======== EXCERPTED RECORDS

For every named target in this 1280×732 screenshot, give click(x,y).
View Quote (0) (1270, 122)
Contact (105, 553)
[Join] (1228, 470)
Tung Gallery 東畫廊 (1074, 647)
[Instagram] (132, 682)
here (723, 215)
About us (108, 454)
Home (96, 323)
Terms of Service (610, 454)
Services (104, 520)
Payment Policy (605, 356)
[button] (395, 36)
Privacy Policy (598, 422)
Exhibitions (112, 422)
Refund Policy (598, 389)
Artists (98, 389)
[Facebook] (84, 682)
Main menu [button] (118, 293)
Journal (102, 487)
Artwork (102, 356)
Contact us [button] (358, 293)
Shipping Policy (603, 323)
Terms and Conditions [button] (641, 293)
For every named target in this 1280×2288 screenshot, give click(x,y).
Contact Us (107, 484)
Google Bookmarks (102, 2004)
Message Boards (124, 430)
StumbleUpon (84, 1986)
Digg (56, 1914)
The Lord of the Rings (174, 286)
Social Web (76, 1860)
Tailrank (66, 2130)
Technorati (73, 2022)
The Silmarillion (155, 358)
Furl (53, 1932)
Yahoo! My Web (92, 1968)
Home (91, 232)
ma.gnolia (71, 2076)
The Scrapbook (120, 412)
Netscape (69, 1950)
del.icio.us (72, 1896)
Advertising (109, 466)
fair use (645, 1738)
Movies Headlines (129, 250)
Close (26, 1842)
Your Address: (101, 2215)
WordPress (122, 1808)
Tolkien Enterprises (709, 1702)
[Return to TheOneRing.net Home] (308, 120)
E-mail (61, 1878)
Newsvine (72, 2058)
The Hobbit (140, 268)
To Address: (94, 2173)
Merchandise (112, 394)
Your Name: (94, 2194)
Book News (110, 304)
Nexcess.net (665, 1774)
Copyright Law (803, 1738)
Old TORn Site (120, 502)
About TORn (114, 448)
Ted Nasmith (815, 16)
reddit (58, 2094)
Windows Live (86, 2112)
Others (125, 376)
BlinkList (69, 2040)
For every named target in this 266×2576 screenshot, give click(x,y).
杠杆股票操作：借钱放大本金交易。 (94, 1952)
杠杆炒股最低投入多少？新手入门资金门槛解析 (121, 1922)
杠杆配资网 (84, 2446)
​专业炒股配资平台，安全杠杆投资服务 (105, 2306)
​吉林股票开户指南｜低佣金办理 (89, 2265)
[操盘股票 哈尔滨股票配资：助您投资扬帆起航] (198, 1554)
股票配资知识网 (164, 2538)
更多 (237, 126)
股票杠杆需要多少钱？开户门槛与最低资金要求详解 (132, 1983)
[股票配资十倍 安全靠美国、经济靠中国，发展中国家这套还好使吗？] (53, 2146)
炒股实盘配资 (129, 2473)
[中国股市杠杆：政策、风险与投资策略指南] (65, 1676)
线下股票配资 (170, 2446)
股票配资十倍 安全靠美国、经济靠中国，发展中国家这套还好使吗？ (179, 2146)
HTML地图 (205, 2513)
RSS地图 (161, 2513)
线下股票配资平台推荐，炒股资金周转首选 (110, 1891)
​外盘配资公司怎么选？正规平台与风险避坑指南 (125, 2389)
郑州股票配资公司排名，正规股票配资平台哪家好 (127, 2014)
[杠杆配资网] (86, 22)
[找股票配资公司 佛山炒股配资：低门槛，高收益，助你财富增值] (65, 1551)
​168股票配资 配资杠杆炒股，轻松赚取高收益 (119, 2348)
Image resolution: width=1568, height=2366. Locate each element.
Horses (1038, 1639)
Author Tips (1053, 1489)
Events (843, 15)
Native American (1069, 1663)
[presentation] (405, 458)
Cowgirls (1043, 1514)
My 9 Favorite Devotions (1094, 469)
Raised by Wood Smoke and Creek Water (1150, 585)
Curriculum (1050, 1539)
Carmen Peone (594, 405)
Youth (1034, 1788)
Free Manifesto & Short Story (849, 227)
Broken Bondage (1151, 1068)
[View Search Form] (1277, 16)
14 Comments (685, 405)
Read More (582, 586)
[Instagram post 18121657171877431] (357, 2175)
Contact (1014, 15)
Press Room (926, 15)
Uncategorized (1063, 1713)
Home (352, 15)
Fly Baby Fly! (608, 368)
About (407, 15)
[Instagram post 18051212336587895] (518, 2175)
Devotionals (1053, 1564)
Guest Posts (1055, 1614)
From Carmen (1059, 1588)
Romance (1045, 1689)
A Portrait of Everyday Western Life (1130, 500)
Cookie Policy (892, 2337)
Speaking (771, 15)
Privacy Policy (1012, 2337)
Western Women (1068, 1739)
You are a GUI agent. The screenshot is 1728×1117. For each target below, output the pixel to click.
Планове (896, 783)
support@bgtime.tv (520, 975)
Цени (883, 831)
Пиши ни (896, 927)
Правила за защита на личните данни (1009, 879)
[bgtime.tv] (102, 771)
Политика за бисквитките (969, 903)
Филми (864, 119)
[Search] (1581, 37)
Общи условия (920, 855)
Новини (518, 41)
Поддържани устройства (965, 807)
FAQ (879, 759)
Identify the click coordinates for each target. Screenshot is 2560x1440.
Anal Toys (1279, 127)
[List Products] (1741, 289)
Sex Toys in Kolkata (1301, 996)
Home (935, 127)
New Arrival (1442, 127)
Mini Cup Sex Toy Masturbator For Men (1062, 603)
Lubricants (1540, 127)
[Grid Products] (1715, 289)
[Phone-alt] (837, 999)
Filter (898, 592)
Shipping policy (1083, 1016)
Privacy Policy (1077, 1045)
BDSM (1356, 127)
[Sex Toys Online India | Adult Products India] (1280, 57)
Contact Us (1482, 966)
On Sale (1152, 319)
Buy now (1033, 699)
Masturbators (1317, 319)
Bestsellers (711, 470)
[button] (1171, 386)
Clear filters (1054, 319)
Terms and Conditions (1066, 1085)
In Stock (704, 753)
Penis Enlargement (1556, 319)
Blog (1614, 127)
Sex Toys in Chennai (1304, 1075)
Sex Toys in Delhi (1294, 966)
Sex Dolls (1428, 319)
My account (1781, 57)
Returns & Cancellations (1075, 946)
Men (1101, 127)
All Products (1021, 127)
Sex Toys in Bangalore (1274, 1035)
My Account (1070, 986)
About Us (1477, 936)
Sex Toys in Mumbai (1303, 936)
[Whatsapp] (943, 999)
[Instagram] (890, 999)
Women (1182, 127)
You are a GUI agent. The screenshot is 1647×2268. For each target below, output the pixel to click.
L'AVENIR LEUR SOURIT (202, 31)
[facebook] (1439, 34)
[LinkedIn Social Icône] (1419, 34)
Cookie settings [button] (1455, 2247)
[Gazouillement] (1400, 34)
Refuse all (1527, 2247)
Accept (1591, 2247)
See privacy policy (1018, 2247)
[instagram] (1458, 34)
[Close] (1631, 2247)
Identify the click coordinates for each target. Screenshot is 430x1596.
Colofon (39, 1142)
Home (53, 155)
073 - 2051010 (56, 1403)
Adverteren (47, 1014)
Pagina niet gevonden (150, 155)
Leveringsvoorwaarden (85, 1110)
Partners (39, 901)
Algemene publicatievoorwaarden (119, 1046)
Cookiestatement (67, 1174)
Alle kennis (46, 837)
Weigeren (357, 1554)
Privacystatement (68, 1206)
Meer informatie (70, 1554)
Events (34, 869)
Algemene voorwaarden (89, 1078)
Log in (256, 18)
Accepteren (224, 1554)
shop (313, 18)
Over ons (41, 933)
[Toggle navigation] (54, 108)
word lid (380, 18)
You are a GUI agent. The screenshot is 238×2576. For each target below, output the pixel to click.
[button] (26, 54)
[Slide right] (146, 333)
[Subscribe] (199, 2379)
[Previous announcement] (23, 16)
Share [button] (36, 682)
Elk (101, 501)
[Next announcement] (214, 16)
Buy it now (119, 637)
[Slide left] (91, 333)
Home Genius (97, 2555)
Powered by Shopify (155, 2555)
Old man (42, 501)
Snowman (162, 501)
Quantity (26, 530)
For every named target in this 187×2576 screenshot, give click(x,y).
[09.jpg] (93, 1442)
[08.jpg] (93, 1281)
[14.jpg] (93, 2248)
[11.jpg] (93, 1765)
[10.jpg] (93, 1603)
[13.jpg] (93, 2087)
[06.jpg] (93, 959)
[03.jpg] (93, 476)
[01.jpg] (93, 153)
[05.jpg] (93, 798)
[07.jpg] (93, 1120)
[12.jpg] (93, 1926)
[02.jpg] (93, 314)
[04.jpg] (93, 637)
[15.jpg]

================

Reproduce the items from the line containing "For every named target in this 266×2576" through the line containing "14 Comments (685, 405)", changing "Cowgirls" to "Cowboys" and leaving everything else unaltered.

COMPLETED EXERCISE
For every named target in this 266×2576 screenshot, give click(x,y).
杠杆股票操作：借钱放大本金交易。 (94, 1952)
杠杆炒股最低投入多少？新手入门资金门槛解析 (121, 1922)
杠杆配资网 (84, 2446)
​专业炒股配资平台，安全杠杆投资服务 (105, 2306)
​吉林股票开户指南｜低佣金办理 (89, 2265)
[操盘股票 哈尔滨股票配资：助您投资扬帆起航] (198, 1554)
股票配资知识网 (164, 2538)
更多 (237, 126)
股票杠杆需要多少钱？开户门槛与最低资金要求详解 (132, 1983)
[股票配资十倍 安全靠美国、经济靠中国，发展中国家这套还好使吗？] (53, 2146)
炒股实盘配资 (129, 2473)
[中国股市杠杆：政策、风险与投资策略指南] (65, 1676)
线下股票配资 (170, 2446)
股票配资十倍 安全靠美国、经济靠中国，发展中国家这套还好使吗？ (179, 2146)
HTML地图 (205, 2513)
RSS地图 (161, 2513)
线下股票配资平台推荐，炒股资金周转首选 (110, 1891)
​外盘配资公司怎么选？正规平台与风险避坑指南 (125, 2389)
郑州股票配资公司排名，正规股票配资平台哪家好 (127, 2014)
[杠杆配资网] (86, 22)
[找股票配资公司 佛山炒股配资：低门槛，高收益，助你财富增值] (65, 1551)
​168股票配资 配资杠杆炒股，轻松赚取高收益 (119, 2348)
Image resolution: width=1568, height=2366. Locate each element.
Horses (1038, 1639)
Author Tips (1053, 1489)
Events (843, 15)
Native American (1069, 1663)
[presentation] (405, 458)
Cowboys (1043, 1514)
My 9 Favorite Devotions (1094, 469)
Raised by Wood Smoke and Creek Water (1150, 585)
Curriculum (1050, 1539)
Carmen Peone (594, 405)
Youth (1034, 1788)
Free Manifesto & Short Story (849, 227)
Broken Bondage (1151, 1068)
[View Search Form] (1277, 16)
14 Comments (685, 405)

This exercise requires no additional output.